(SOURCE TEXT Opens)

It was 10GB, and adding songs was like my own little slice of manifest destiny. How long would it take to fill it completely? 2,500 songs isn't as many as it sounds. It took no time at all.

A couple years later, when the iPod video came out, my mom gave me one as a gift.  30GB. I was traveling a lot at that point, and being able to load new music without selectively removing something else, being able to travel with photos and video, it was all so nice. But sooner than I would have expected, that iPod was full, too. So when I bought a new computer and had the option of getting a free iPod, I got it. (Dur.) 80GB this time.

I started running. My 80GB iPod seemed huge, clunky. I saw those adorable little iPod shuffles that clipped right on. How practical! So much smarter than jogging with the heavy iPod classic! I bought one. Once I had it, I started using it all the time. It came with me when I walked anywhere—to work, around the super market, at airports. I was constantly trading out playlists for walking around with playlists for running. Sometimes I would get to the gym and realize I hadn't updated my ipod. Jogging to "I Am Trying to Break Your Heart" or "I Will Follow You Into the Dark"—not a great workout.

I went with my father to the Apple store to get my sister's computer fixed, a repair he expected to pay at least $300 for. He politely listened to by uber-luxury troubles. Why couldn't my shuffle just hold two playlists? When we got to the genius bar, it turned out that the problem with my sister's computer was a known defect. The repair was free! My father, delighted by this windfall of good fortune, purchased a second shuffle for me.

By this point, I'd started naming my iPods after Atlas Shrugged characters—as the Rake put it, a giant eff you to anyone who questioned my right to have so many ipods. To be fair, my first ipod was really just a sentimental ipod by this point. I couldn't get rid of it. It was full of music that was clearly from my college days. Liz Phair songs with play-counts well over 100, a playlist from the road-trip Dynamite, Juice Box, and I took to Texas. I didn't really want to listen to it, but it was like a little time capsule.

You feel like a sucker now, right? This blog has just been one long justification for my extravagant lifestyle. I'm like one of those elderly people who grew up during the depression who now hoards sugar and butter. Years of lugging around cds has made me ipod crazy. I know it. I've known it for years. That's why I decided to stop. The number of ipods held steady at 5 for a long time. But this year I fell off the wagon.

(SOURCE TEXT Closes)
(PROVIDED MATERIAL Opens)

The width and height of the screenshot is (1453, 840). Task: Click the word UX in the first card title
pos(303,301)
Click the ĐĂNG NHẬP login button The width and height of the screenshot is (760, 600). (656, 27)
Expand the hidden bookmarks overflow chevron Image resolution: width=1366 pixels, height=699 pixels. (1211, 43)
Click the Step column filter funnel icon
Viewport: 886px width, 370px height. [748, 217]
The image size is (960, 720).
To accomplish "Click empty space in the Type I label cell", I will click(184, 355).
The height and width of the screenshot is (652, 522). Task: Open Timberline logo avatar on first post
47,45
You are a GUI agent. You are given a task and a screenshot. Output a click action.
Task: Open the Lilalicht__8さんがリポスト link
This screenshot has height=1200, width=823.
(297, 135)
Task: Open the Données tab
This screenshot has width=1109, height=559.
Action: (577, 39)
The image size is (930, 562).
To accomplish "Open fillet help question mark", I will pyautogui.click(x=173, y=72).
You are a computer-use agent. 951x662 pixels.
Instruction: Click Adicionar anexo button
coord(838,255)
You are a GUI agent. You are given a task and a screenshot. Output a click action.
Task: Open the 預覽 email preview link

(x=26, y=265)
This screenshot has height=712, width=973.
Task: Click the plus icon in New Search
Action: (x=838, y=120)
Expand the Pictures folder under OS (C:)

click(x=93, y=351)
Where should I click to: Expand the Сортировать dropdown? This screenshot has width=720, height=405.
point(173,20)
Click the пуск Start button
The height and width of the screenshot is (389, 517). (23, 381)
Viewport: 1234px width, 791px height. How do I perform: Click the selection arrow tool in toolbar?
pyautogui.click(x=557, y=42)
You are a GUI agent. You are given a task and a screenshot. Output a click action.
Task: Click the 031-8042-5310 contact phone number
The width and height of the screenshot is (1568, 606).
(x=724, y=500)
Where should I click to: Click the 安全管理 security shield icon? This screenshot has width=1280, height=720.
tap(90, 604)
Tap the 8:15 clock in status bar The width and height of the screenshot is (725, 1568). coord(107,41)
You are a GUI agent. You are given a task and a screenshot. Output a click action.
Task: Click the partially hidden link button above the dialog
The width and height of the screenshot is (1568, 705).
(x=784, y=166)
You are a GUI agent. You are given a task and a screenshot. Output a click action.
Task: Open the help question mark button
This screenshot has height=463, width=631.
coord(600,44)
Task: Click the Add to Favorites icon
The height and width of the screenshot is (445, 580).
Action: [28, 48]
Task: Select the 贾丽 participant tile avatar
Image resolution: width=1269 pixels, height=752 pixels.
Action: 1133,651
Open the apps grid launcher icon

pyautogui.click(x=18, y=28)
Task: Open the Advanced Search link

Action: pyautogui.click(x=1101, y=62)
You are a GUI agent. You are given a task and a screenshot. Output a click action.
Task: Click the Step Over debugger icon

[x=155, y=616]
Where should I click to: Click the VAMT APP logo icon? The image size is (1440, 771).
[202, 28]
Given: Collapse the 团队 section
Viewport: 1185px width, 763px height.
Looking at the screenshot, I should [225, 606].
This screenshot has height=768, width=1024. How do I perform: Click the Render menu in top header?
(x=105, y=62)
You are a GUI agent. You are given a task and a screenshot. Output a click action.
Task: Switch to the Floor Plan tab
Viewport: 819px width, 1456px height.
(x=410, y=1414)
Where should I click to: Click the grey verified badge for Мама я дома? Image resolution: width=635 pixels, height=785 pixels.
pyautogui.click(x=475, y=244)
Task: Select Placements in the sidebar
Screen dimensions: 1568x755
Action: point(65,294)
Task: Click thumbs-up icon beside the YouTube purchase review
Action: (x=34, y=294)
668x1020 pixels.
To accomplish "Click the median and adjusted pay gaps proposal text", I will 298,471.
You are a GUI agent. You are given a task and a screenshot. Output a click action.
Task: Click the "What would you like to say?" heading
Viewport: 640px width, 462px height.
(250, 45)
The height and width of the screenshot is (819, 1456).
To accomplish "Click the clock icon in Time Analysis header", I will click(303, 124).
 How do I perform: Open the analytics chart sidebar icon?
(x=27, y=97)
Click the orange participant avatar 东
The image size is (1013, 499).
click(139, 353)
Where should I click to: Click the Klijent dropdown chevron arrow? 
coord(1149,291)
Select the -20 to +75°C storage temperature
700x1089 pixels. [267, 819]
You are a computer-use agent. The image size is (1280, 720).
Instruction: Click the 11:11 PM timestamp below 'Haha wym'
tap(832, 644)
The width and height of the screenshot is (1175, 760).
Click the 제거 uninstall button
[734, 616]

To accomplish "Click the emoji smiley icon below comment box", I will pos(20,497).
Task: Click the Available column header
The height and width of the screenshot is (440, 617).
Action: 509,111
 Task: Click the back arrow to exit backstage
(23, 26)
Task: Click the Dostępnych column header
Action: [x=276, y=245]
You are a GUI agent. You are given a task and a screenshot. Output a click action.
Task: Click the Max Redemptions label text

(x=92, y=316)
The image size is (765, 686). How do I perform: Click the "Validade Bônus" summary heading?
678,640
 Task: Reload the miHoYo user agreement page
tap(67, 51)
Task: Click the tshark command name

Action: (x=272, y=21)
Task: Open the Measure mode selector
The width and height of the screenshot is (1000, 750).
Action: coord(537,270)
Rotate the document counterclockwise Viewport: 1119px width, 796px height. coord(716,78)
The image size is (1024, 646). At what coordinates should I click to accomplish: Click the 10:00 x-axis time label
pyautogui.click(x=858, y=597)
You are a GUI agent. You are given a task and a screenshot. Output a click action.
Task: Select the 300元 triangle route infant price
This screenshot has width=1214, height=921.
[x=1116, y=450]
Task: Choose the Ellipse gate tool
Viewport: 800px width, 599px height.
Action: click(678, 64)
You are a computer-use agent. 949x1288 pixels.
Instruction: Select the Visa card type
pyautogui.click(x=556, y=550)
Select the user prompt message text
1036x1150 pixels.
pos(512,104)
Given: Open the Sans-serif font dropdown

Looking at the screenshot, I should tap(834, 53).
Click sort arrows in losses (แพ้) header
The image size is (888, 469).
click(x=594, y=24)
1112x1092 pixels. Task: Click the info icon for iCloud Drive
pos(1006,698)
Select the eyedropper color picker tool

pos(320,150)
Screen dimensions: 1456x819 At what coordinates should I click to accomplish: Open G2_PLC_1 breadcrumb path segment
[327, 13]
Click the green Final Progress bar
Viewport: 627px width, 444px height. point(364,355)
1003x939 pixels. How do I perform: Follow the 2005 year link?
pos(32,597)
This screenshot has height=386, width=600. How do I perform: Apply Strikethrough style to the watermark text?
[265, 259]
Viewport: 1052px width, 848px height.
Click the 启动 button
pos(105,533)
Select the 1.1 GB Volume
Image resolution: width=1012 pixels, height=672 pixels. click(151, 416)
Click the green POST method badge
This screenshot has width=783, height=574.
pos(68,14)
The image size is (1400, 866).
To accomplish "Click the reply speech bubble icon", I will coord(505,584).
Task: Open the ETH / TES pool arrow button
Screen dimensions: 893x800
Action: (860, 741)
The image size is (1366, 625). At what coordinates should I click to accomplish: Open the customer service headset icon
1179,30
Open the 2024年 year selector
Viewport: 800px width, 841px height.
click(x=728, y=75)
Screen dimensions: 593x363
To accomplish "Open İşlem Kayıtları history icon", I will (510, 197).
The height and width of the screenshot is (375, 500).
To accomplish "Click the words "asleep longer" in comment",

(PROVIDED MATERIAL Closes)

DIRECTIONS –
**A.** Write out the iPod text from "It was 10GB, and" up to and including "time at all.".
**B.** According to the iPod text, what storage capacity did the iPod video from the writer's mom have?
**C.** Carry on the iPod text from where it stops.

OUTPUTS FOR THE TASKS –
**A.**
It was 10GB, and adding songs was like my own little slice of manifest destiny. How long would it take to fill it completely? 2,500 songs isn't as many as it sounds. It took no time at all.

**B.** 30GB

**C.**
Ipod touches were on sale after Thanksgiving. They suddenly seemed so practical! I could access the internet when I was out and about in the city. I was doing interviews for work, and it had a voice recorder. It would be great for travel—weather updates, alarm clocks, a calendar, a camera, language dictionaries. I had made up my mind that I would never get an iphone. This was a reasonable alternative. No outrageous monthly plan.

A month after buying the ipod touch, my family got new phones. I got a little green one with a fabulous keyboard and a terrible touch screen. The screen would only respond to my instructions 70% of the time. On more than one occasion, I accidentally called someone because the contact list was hard to work. It was difficult to move from screen to screen. As I would sit struggling with my phone, I would look over and see my ipod touch, so angelic, so easy to use, its touch screen as close to perfection as could be hoped for. Even then, a part of me knew I was being stupidly stubborn.

This Monday, my dad called me. He told me that he had traded his new phone in for an iphone. It was within the 30-day exchange period, and the price of the iphone 3G had dropped to $49, making the exchange practically free. "Now, instead of screaming at my phone, I can just use it," he explained. He wanted me to drink the kool-aid.

I patiently explained that, while I was happy for him, I would look stupid toting around an iphone and an ipod touch. Plus I had railed against iphones for so long, how could I get one? It only took two days of constant calls and texts from him telling me he was cooler than me for me to break down.

So here I sit, feeling cool and foolish at the same time, totally clueless as to how to wrap-up this blog post.